Work item:
Give back exactly the lines of the entries below from the line with "Image resolution: width=562" to the line with "This screenshot has width=868, height=392.", inclusive, and only those.

Data excerpts:
▼

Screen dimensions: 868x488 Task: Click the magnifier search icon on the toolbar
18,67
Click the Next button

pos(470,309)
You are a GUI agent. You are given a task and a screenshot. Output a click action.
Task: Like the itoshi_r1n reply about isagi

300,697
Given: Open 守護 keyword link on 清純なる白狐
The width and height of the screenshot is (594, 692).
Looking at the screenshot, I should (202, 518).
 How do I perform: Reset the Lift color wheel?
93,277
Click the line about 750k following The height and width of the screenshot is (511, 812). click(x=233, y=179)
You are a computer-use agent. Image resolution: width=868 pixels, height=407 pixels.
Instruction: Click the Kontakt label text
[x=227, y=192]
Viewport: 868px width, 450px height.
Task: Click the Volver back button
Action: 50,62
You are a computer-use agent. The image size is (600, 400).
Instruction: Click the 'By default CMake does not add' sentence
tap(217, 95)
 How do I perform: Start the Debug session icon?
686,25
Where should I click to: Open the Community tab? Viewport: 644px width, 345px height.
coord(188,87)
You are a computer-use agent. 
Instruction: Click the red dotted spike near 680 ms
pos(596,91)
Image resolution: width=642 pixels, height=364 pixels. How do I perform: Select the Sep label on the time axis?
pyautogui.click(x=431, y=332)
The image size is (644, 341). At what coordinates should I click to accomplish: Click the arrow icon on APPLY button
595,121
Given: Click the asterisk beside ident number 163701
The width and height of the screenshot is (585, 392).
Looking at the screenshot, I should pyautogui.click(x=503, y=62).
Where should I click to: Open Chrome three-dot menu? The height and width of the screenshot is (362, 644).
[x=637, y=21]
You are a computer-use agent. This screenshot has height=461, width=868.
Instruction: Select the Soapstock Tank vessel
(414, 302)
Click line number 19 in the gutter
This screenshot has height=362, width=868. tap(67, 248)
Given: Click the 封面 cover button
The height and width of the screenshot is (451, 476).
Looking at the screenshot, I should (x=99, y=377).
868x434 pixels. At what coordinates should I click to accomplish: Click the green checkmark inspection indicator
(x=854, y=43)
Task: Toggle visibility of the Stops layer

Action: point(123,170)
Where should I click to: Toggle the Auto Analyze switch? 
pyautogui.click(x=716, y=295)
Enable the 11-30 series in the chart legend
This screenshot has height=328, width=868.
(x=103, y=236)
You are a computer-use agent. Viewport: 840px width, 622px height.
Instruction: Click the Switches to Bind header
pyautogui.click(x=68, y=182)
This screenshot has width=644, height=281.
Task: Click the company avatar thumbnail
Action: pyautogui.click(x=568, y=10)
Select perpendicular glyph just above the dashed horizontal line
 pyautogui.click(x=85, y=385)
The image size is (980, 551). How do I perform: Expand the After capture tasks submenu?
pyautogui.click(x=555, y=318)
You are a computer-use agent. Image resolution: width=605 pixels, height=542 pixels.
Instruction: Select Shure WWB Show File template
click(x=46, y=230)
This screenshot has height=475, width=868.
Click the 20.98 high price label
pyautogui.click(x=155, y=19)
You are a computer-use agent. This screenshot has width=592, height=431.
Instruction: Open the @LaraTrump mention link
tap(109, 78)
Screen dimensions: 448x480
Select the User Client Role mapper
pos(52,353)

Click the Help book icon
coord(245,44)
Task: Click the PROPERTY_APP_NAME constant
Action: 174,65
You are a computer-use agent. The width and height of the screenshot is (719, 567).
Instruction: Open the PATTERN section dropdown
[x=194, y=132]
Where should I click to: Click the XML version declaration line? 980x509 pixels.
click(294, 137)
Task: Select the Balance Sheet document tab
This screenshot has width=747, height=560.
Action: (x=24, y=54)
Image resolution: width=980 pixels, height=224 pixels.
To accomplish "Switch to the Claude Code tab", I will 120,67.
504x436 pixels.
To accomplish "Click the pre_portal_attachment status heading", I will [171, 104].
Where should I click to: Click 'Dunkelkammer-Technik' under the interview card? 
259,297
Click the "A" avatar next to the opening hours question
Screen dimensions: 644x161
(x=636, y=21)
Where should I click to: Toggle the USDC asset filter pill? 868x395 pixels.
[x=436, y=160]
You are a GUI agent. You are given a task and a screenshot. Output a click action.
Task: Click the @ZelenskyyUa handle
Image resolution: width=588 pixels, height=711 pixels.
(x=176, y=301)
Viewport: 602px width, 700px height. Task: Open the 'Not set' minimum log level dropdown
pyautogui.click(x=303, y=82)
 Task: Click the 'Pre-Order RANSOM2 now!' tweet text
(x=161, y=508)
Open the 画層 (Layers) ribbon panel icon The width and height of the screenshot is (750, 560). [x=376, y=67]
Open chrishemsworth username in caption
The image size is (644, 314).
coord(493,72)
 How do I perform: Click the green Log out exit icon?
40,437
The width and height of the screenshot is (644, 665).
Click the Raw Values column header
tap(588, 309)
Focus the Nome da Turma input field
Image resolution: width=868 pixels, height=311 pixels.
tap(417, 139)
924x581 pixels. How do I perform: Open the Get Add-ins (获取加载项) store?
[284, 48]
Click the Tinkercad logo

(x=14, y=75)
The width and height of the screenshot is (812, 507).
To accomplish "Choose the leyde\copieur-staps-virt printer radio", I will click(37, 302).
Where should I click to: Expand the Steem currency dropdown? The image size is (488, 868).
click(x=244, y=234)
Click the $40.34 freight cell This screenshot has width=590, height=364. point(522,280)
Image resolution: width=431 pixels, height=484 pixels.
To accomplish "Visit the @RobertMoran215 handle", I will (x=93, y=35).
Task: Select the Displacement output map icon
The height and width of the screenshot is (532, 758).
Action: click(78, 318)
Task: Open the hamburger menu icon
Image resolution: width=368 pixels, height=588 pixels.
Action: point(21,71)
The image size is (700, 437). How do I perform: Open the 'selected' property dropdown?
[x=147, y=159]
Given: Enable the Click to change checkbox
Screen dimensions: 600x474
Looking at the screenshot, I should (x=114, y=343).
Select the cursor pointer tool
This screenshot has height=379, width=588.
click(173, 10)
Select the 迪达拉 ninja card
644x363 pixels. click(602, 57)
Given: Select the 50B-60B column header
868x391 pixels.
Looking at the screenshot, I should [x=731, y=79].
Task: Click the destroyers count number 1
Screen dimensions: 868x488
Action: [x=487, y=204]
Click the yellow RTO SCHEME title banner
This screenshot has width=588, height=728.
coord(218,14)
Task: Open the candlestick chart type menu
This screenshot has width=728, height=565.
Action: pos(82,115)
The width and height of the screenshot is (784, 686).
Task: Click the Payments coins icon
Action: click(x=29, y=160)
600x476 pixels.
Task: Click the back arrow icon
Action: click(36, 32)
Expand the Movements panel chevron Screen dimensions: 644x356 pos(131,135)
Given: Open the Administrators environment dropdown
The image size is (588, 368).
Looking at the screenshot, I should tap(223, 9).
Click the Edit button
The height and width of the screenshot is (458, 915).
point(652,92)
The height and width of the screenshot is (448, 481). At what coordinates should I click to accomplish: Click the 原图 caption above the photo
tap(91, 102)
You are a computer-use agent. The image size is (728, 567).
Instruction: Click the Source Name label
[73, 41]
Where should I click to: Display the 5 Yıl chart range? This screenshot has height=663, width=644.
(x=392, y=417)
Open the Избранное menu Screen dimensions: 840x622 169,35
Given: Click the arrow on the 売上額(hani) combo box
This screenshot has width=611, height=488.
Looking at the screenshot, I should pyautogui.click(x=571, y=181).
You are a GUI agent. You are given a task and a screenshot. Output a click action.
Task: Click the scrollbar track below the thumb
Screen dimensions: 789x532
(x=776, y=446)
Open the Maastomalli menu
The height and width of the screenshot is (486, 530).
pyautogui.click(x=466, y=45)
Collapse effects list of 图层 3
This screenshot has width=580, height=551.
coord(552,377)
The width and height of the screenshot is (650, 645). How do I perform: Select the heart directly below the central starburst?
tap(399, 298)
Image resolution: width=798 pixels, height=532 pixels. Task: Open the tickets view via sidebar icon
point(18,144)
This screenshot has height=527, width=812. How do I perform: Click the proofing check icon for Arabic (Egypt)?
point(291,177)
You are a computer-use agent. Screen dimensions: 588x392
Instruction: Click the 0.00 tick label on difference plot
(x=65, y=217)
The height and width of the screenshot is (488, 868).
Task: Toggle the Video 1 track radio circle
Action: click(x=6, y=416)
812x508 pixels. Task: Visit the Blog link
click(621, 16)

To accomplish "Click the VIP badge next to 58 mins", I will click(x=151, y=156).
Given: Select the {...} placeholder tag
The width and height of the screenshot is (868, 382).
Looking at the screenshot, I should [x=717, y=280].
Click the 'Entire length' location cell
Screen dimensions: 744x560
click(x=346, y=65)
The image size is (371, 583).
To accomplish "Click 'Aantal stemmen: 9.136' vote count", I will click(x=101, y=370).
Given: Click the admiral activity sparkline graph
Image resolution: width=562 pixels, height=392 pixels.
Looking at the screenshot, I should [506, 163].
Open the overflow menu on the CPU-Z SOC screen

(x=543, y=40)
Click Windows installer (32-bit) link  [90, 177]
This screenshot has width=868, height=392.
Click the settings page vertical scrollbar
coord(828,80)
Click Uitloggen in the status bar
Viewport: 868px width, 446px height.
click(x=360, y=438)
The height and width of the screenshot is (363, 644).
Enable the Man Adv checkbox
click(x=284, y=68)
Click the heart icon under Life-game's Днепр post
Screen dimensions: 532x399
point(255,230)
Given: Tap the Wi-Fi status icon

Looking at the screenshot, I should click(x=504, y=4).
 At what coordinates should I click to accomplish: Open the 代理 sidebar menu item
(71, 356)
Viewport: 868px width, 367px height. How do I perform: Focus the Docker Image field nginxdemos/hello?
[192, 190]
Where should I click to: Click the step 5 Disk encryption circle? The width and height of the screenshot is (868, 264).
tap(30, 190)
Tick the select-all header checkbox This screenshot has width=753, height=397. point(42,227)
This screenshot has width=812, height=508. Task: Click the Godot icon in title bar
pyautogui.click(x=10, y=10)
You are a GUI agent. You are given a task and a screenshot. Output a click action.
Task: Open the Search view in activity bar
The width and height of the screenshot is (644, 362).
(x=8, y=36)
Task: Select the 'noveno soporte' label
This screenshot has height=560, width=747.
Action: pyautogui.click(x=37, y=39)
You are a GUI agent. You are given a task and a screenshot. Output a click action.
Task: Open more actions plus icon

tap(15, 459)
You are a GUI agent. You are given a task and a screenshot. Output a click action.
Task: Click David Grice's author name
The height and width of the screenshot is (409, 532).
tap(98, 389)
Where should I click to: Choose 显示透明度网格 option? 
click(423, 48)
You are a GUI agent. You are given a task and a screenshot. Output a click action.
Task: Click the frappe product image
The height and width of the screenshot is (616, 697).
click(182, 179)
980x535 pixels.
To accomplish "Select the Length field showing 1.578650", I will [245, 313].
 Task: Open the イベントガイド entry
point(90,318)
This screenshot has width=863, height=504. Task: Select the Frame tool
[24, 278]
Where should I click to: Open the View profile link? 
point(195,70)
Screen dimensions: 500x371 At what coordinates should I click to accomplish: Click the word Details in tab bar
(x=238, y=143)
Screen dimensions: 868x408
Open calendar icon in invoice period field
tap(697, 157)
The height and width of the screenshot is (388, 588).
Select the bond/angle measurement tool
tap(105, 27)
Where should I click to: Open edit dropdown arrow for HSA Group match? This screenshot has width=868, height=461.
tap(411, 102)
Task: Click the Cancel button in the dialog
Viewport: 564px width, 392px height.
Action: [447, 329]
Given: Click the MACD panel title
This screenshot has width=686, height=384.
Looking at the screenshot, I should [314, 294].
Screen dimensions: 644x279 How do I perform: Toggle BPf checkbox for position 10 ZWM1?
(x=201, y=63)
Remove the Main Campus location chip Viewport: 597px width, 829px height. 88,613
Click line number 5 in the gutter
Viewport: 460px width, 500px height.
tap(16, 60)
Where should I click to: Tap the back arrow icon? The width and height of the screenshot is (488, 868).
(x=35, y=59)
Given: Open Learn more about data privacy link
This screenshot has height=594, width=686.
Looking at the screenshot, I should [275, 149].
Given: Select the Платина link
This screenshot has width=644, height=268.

▲

Your response:
Image resolution: width=562 pixels, height=392 pixels.
Looking at the screenshot, I should [506, 163].
Open the overflow menu on the CPU-Z SOC screen

(x=543, y=40)
Click Windows installer (32-bit) link  [90, 177]
This screenshot has width=868, height=392.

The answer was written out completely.